MATERIAL PROVIDED =>
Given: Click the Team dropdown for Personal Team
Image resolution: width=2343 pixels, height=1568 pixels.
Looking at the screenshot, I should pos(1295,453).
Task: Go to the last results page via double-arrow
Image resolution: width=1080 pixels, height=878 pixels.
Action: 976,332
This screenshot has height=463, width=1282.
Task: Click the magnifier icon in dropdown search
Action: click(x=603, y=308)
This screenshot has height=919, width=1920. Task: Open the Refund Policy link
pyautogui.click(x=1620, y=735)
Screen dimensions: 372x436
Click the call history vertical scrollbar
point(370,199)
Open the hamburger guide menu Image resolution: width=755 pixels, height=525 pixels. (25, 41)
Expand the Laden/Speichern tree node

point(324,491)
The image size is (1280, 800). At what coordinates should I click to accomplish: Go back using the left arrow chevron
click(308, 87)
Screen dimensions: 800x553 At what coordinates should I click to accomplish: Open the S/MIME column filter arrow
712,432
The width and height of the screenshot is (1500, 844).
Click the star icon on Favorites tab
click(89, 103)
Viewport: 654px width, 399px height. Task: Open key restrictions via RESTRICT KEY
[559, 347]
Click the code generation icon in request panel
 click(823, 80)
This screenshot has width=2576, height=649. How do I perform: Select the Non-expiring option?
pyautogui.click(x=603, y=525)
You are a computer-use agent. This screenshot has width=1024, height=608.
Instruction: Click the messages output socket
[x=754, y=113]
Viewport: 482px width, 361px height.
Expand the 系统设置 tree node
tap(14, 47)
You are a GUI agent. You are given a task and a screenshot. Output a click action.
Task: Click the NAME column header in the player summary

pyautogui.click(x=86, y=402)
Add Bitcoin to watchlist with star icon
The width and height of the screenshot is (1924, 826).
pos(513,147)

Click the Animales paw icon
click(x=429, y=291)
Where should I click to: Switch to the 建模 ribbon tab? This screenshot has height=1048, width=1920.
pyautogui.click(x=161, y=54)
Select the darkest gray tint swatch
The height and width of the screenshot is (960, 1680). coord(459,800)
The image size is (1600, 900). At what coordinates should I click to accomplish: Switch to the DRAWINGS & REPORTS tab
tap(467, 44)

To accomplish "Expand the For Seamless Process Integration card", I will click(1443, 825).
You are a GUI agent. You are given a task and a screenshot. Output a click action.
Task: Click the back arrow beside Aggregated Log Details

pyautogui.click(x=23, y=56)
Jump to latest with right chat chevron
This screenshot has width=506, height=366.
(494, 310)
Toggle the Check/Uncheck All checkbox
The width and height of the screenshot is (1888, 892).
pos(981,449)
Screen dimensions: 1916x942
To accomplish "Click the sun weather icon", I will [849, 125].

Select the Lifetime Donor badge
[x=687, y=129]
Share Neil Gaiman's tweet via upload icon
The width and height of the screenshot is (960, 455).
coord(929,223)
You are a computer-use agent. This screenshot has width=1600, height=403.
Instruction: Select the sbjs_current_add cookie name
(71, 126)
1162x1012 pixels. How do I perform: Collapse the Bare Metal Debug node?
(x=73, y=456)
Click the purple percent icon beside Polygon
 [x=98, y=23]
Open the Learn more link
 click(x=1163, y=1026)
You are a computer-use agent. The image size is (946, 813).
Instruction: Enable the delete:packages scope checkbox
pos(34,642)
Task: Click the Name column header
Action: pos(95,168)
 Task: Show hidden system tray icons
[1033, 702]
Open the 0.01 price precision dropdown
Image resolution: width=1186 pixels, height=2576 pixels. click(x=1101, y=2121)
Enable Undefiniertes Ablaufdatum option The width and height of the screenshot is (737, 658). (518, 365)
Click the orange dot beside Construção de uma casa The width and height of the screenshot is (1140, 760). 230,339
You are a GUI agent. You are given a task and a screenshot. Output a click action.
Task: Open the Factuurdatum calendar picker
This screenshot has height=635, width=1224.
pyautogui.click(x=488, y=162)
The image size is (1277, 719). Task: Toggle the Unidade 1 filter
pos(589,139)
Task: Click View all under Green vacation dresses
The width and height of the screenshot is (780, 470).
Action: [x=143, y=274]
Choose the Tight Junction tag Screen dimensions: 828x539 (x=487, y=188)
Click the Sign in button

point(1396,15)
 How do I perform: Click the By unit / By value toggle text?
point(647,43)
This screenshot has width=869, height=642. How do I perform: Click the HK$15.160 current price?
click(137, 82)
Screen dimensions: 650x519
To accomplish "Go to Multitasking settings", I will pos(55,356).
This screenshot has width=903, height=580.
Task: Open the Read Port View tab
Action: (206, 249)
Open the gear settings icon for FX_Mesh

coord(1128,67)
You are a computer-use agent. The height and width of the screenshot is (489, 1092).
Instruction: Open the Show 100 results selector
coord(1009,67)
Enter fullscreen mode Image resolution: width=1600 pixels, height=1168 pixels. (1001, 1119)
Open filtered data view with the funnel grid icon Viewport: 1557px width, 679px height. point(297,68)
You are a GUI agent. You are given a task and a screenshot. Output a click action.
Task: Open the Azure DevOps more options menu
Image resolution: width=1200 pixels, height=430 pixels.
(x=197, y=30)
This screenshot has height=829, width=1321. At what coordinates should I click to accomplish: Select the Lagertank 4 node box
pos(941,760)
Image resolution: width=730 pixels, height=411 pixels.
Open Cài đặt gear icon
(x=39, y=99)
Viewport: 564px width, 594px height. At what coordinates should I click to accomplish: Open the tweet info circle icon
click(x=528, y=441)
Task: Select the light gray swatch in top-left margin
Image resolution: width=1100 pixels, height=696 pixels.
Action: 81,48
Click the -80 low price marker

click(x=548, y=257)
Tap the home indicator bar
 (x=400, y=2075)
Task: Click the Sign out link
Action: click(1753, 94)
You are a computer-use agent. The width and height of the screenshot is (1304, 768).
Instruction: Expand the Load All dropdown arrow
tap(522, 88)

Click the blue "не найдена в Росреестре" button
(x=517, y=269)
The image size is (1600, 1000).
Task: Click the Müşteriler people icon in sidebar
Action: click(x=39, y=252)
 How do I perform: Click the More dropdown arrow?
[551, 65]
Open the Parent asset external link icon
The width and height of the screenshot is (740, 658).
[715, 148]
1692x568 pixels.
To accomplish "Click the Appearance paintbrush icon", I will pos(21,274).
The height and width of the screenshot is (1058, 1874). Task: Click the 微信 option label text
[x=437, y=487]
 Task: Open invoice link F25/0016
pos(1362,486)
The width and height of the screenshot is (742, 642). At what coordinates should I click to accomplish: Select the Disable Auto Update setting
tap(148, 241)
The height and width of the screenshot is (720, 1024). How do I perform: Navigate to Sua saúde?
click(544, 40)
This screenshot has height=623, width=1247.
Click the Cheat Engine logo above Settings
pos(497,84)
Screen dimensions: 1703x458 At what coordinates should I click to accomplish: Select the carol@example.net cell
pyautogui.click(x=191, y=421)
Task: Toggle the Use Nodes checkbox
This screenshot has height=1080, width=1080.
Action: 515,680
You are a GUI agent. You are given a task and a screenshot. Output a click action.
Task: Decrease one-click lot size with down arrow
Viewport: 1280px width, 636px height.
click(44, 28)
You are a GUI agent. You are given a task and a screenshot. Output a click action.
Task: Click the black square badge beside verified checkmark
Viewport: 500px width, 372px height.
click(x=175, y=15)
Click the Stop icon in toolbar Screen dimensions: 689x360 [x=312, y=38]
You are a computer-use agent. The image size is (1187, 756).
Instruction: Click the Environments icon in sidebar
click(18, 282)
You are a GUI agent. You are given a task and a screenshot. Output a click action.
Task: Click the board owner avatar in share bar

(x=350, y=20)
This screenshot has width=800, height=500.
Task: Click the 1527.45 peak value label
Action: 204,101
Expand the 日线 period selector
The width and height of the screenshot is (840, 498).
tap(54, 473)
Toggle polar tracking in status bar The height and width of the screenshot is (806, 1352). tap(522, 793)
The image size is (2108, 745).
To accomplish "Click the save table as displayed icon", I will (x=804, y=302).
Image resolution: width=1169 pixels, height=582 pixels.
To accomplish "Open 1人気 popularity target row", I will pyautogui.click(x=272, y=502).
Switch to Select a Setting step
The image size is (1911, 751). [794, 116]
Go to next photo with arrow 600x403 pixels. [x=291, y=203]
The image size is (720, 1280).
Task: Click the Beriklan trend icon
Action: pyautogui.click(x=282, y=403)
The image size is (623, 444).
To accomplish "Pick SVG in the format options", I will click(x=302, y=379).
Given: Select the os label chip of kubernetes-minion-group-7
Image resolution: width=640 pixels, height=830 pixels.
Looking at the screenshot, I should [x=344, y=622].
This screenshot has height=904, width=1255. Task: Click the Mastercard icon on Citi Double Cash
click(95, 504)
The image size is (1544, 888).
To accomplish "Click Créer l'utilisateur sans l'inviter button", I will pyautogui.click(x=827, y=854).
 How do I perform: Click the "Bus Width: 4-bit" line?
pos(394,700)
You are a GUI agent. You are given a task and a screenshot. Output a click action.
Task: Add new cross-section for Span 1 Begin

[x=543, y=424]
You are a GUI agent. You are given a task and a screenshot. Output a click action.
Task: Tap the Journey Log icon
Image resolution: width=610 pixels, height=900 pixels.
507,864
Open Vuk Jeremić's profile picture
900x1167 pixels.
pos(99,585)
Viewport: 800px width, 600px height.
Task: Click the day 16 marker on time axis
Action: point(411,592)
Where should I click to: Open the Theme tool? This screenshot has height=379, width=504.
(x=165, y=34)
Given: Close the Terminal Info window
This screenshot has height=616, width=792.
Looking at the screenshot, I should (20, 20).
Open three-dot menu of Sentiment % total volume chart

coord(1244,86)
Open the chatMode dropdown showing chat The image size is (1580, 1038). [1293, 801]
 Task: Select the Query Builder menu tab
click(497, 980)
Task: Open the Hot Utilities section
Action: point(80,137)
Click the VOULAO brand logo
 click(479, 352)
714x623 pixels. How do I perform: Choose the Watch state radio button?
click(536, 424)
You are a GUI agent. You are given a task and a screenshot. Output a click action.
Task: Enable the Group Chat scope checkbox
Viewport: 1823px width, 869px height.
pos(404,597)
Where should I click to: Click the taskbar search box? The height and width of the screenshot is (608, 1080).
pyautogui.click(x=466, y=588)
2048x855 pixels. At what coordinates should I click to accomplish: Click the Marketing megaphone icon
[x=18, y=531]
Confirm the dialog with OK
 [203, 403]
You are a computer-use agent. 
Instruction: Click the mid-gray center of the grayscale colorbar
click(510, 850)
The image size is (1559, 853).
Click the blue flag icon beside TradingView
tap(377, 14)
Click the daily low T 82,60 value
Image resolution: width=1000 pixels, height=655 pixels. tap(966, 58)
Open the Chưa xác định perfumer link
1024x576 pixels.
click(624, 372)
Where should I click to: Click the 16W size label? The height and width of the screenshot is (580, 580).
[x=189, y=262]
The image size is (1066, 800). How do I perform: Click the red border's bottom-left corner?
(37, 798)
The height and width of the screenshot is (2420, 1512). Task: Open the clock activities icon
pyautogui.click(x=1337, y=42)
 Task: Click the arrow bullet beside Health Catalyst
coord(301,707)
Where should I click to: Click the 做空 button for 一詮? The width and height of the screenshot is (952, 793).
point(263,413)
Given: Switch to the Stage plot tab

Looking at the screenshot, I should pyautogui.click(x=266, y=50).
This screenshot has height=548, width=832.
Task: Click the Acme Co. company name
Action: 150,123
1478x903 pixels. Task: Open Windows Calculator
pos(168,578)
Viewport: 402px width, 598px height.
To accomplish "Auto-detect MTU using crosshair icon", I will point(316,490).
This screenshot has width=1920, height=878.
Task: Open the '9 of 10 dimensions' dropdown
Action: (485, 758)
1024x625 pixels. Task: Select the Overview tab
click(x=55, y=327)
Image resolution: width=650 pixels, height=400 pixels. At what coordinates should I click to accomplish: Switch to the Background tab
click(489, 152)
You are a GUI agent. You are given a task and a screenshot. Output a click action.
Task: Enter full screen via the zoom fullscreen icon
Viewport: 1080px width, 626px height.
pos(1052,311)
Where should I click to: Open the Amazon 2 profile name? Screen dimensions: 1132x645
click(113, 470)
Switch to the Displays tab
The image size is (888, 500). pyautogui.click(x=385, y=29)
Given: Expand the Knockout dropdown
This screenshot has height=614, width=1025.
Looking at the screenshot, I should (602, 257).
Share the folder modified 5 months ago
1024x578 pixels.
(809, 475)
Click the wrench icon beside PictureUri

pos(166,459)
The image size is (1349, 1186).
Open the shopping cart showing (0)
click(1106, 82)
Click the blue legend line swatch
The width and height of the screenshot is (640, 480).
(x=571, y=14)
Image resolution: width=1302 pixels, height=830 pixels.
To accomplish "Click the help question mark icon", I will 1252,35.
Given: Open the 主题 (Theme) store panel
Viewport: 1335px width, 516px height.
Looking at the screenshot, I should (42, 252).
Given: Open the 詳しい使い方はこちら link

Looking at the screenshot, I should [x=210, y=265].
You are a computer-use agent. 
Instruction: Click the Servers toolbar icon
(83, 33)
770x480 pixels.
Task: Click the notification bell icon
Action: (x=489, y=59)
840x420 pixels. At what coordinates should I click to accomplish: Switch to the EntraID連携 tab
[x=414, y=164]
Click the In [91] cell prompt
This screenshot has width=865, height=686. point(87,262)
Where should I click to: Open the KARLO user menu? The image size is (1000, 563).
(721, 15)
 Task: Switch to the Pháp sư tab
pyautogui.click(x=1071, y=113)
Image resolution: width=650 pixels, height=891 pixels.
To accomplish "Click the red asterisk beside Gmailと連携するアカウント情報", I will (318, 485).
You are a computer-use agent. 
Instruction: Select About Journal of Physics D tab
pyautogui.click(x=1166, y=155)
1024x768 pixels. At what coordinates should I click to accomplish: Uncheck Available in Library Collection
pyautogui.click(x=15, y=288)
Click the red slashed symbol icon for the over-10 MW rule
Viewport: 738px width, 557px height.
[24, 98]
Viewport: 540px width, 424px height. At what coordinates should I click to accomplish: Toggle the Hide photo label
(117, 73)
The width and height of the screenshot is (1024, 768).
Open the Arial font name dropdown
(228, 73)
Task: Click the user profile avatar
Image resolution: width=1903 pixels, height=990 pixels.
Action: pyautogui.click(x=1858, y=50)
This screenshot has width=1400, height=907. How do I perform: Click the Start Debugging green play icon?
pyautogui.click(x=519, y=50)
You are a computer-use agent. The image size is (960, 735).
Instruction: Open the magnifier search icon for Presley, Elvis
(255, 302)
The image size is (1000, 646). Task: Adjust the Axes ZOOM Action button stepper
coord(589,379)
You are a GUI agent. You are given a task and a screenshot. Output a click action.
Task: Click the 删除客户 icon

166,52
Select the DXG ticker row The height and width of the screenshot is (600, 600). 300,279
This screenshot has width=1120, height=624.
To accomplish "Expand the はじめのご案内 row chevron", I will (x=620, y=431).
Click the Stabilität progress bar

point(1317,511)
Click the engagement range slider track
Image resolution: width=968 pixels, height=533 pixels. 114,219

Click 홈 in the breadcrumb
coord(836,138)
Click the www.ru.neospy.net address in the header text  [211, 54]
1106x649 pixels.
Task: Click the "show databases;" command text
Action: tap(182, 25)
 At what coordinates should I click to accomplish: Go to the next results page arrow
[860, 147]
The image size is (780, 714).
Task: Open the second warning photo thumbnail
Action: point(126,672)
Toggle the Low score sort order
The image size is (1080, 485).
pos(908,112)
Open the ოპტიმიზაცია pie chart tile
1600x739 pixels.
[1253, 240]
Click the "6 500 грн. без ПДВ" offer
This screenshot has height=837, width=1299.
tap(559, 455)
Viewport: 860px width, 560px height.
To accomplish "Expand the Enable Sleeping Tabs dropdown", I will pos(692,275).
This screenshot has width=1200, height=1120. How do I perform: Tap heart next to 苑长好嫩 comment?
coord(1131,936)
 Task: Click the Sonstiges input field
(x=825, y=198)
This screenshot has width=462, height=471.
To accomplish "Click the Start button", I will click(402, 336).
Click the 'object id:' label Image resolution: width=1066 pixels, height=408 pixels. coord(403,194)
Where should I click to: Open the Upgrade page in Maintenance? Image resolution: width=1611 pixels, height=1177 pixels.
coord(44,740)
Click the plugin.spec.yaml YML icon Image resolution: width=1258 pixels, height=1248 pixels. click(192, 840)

DIRECTIONS =>
Whichever lines of the data include the word "fullscreen", pull them out.

REPLY TO THE EXERCISE =>
Enter fullscreen mode Image resolution: width=1600 pixels, height=1168 pixels. (1001, 1119)
Task: Enter full screen via the zoom fullscreen icon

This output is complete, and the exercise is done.